Achilles tendon strains can be very painful and require significant healing time. An injury to this tendon can be debilitating because of its involvement in walking and even balance during weight bearing. Explosive activities that involve pushing against resistance such as rugby and weight training, contribute greatly to this injury.
The strain can be graded on scale from 1 to 3:
Grade 1 strain: Stretching or minor tear of less than 25% of tendon.
Grade 2 strain: 25-75% tearing of the tendon fibres.
Grade 3 strain 75-100% rupture of the tendon fibres.
Cause of injury
Abrupt, forceful contraction of the calf muscles, especially when the muscle and tendon are either cold or inflexible.

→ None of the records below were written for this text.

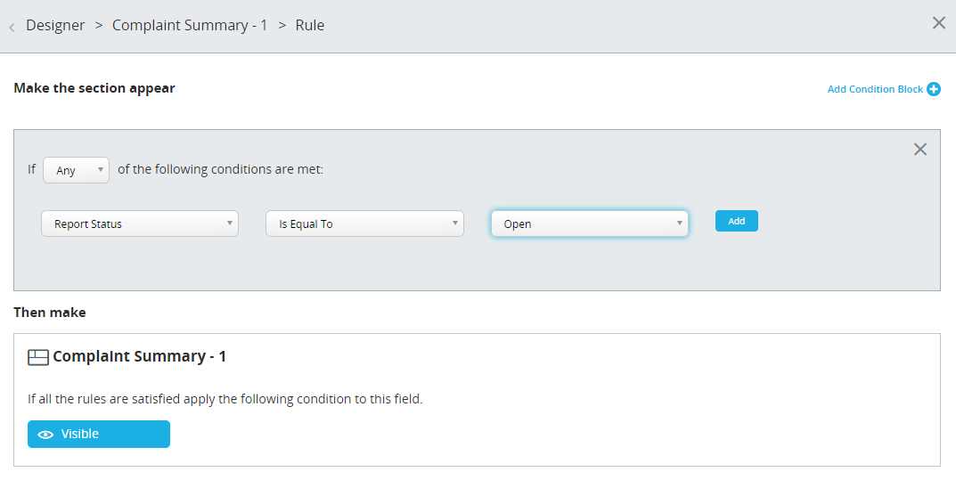The height and width of the screenshot is (480, 956).
Task: Go to the Designer breadcrumb
Action: (x=55, y=26)
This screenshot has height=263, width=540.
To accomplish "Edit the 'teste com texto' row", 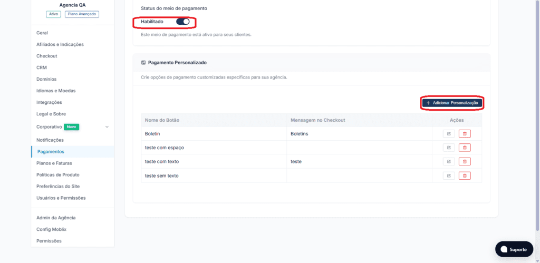I will 449,161.
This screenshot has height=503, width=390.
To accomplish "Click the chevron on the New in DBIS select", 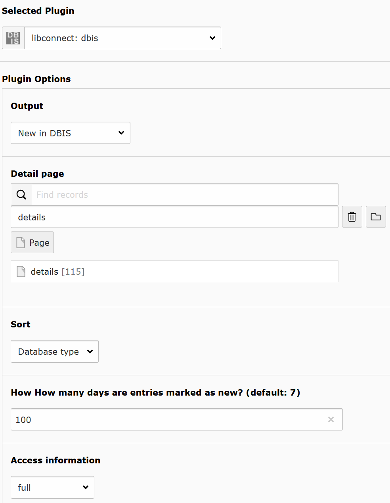I will tap(121, 133).
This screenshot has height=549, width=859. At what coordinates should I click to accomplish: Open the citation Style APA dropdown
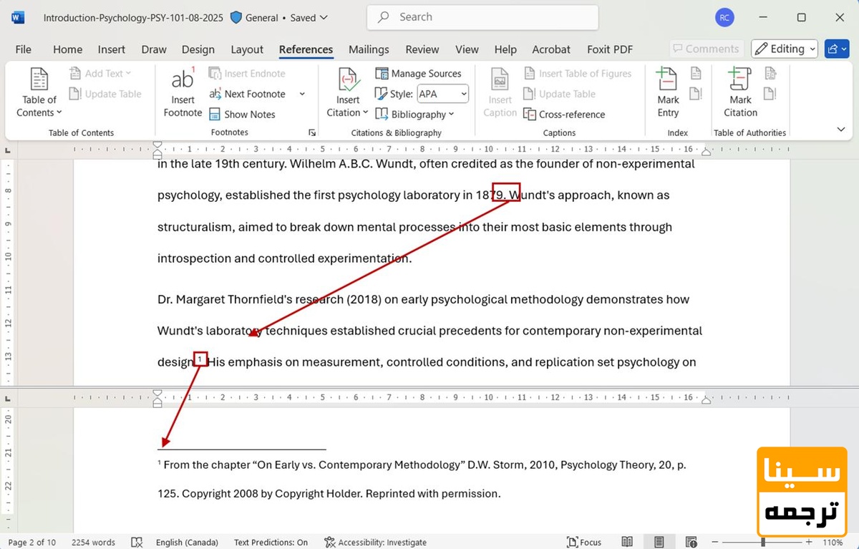(443, 94)
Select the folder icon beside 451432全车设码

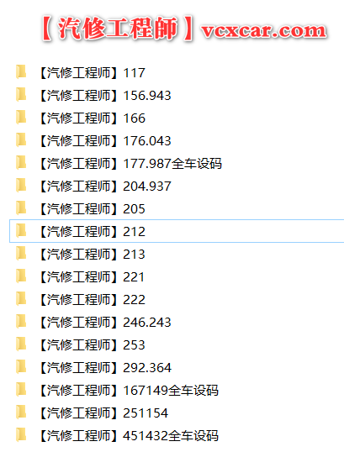click(x=21, y=435)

Signs and symptoms
Pain in the Achilles tendon, from mild discomfort in grade 1 strains to severe, debilitating pain in grade 3 strains. Swelling and tenderness. Pain when rising on the toes. Inability to bend the ankle. Stiffness in the calf and heel area after resting.
Complications if left unattended
A minor tear may become a complete rupture if left unattended. Bursitis and tendinitis may develop from the inflamed tendon rubbing over the heel.
RICER. Anti-inflammatory medication. Then heat and massage to promote blood flow and healing. Immobilization and medical help for grade 3 strains.
Rehabilitation and prevention
Rest is important and a gradual return to activity must be undertaken. Stretching and strengthening the calf muscles is important to rehabilitation and to prevent recurrence. Warming-up the calf muscles properly before all activities, especially those involving forceful contractions such as sprinting, is essential to prevent strains.
Due to the lower blood supply in tendons, they take longer to heal than the muscle, but with rest and rehabilitation the Achilles tendon can return to normal function. Severe ruptures usually require surgical repair.